» RECORD EXCERPTS

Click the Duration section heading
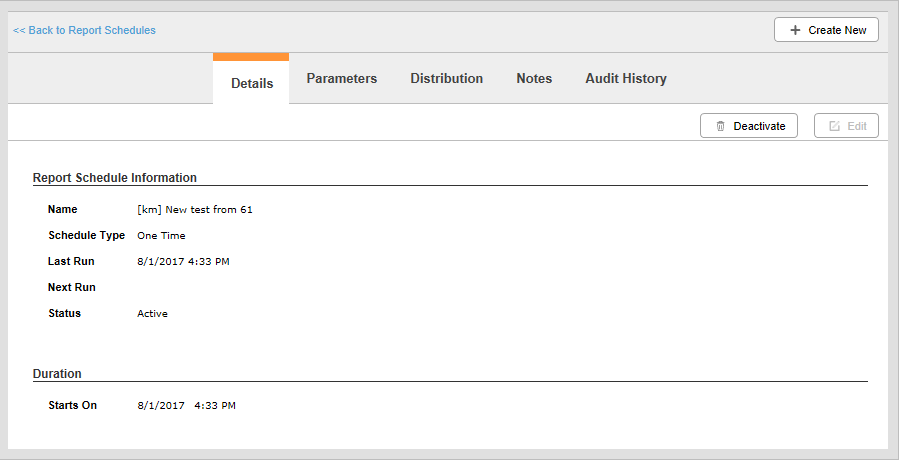tap(57, 374)
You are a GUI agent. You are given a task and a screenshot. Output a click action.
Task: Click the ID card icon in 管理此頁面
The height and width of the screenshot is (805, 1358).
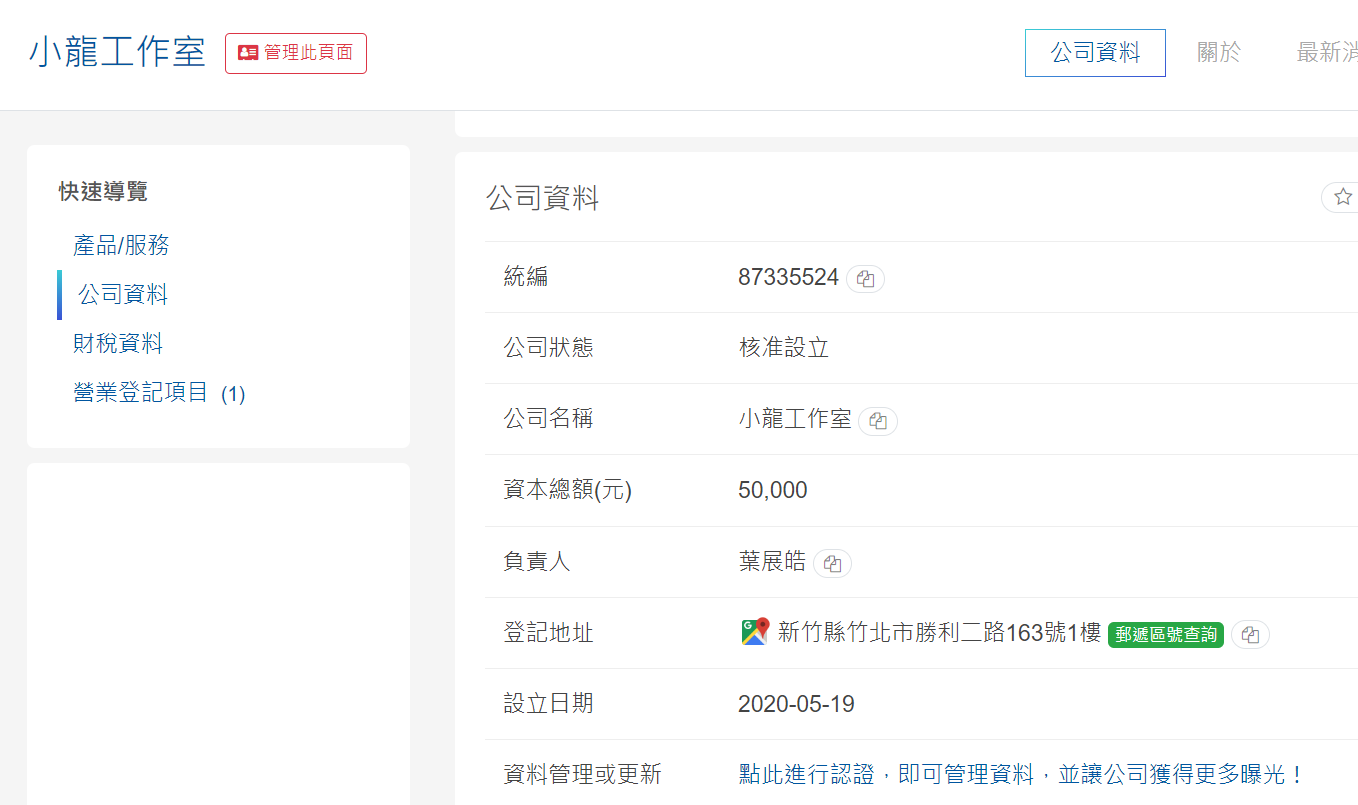pos(248,53)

» SHORT EXERCISE
Starting at the line that contains "You are a GUI" and continuing through the end of the entries, lay out those entries as a two-column CSV with the headers instruction and action, one row per entry, placing each value in a single quoted field with line breaks replaced by spaces and leaving out the pictures.

» CORRECT ANSWER
instruction,action
"You are a GUI agent. You are given a task and a screenshot. Output a click action. Task: Click the ID card icon in 管理此頁面 The height and width of the screenshot is (805, 1358).","pos(248,53)"